In the March 2012 issue of Policy Options released by the Institute for Research on Public Policy, MLI Managing Director Brian Lee Crowley and economics professor Kristina Lybecker write an article calling for Canada to strengthen its pharmaceutical intellectual property protection. Crowley and Lybecker say, “Strengthening Canada’s intellectual property framework to reflect global best practices is not only a likely prerequisite to accessing billions of dollars of new trade, but is essential to fostering research investment and accelerating the development of new medicines.” They recommend four changes to Canadian legislation based on the legislative differences across the seven countries with the highest levels of research and development spending by the world’s largest innovative pharmaceutical companies: Canada, the United States, the European Union, South Korea, Japan, Australia and Brazil.

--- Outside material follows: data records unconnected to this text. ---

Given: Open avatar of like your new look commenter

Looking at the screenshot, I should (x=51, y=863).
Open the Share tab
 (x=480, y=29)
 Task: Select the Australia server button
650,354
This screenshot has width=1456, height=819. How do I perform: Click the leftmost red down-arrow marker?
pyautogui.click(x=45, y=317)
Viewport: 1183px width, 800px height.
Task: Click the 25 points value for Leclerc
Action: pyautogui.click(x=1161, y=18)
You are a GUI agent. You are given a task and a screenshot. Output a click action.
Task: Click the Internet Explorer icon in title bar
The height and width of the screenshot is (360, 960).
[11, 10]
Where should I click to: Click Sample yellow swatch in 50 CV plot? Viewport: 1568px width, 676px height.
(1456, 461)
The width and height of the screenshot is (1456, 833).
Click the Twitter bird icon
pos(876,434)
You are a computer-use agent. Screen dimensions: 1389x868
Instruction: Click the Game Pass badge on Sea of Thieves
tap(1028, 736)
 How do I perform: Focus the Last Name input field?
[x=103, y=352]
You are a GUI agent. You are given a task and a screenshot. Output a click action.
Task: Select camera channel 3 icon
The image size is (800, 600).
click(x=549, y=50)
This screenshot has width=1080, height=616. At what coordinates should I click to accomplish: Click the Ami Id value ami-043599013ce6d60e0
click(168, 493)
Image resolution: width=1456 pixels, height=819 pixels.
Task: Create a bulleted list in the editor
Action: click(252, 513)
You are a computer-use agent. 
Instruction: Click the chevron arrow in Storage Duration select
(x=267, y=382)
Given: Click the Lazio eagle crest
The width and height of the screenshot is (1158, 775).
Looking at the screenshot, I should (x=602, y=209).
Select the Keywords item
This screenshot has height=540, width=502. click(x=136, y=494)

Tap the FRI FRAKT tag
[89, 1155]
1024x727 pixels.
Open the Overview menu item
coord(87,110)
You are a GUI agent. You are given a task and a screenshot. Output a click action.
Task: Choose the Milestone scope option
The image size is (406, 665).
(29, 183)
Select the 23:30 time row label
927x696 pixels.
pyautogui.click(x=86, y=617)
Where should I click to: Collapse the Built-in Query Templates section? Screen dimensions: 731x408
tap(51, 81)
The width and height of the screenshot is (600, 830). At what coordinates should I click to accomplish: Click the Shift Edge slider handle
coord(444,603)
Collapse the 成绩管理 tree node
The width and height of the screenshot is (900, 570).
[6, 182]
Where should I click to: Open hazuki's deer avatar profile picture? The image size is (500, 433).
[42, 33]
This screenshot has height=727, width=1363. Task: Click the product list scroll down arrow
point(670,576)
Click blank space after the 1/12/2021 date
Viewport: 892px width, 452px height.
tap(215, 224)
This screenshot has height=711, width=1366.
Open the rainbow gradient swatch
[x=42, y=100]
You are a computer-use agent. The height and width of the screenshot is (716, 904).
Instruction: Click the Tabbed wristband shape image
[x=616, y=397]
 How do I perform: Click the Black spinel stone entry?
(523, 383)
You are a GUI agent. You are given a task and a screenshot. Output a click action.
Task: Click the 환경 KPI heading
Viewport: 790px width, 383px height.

Their recommendations are outlined below:
1. Canada needs orphan drug legislation to encourage R&D for rare diseases.
2. Canada needs more expansive data exclusivity protection.
3. Canada should extend patent protection to accomodate for delays from regulatory approval.
4. Canada should strengthen its anti-counterfeiting legislation.
To read the full article, click here.
The article, “Improving Canada’s drug patent protection: Good for Canada, good for trade”, is drawn substantially from “Intellectual Property Law and the Pharmaceutical Industry: An Analysis of the Canadian Framework,” Lybecker’s contribution to The Economics of Intellectual Property Protection in the Pharmaceutical Sector, the second instalment in MLI’s Pharmaceutical Series.